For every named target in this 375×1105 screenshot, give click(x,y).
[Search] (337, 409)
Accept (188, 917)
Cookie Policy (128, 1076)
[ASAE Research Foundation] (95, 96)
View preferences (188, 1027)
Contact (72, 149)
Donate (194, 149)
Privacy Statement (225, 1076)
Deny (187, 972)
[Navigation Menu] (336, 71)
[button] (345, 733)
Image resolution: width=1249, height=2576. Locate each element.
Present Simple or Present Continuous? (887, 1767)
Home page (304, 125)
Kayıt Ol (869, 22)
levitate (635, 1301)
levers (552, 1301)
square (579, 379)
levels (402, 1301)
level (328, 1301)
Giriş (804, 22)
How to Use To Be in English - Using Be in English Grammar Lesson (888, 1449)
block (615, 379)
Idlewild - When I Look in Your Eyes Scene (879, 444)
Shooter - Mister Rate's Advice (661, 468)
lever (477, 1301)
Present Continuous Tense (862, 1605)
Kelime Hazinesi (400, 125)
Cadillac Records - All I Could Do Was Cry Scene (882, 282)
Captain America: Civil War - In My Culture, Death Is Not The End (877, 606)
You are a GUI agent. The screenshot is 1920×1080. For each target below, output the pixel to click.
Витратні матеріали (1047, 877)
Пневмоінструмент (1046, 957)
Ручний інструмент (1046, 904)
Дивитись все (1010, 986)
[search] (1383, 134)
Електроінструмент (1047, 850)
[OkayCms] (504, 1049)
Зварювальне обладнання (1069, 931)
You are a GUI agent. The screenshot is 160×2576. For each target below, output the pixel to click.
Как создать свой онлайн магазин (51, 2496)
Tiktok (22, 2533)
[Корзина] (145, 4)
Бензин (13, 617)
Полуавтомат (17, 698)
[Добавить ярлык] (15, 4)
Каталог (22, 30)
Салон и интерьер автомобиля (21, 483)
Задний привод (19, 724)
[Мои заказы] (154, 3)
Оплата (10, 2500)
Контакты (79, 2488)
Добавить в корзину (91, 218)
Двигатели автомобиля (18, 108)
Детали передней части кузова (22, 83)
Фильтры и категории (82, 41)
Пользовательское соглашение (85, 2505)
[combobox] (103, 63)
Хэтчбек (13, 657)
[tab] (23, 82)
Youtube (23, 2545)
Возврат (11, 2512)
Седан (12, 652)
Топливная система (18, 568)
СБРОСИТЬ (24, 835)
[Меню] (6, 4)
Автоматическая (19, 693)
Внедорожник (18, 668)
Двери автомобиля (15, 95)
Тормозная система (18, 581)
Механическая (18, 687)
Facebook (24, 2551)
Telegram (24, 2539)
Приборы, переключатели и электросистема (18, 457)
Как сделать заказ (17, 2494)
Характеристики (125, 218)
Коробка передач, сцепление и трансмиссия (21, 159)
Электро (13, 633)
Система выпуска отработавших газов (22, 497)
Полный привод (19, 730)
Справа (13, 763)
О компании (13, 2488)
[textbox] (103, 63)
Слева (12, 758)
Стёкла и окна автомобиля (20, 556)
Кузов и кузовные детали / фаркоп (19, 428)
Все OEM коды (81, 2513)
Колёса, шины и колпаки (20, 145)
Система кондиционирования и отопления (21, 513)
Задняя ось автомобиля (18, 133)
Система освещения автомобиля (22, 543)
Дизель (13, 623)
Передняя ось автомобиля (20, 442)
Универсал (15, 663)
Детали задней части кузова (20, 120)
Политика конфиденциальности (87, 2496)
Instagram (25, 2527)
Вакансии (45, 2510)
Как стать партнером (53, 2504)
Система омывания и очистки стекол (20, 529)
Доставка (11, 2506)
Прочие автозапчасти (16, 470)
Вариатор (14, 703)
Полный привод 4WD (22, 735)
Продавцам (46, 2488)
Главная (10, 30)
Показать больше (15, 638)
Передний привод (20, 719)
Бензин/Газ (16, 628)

####################

Assignment -
Within the listing above, how many lines hold the string "agent"? Answer with the number only.

Finished exercise -
2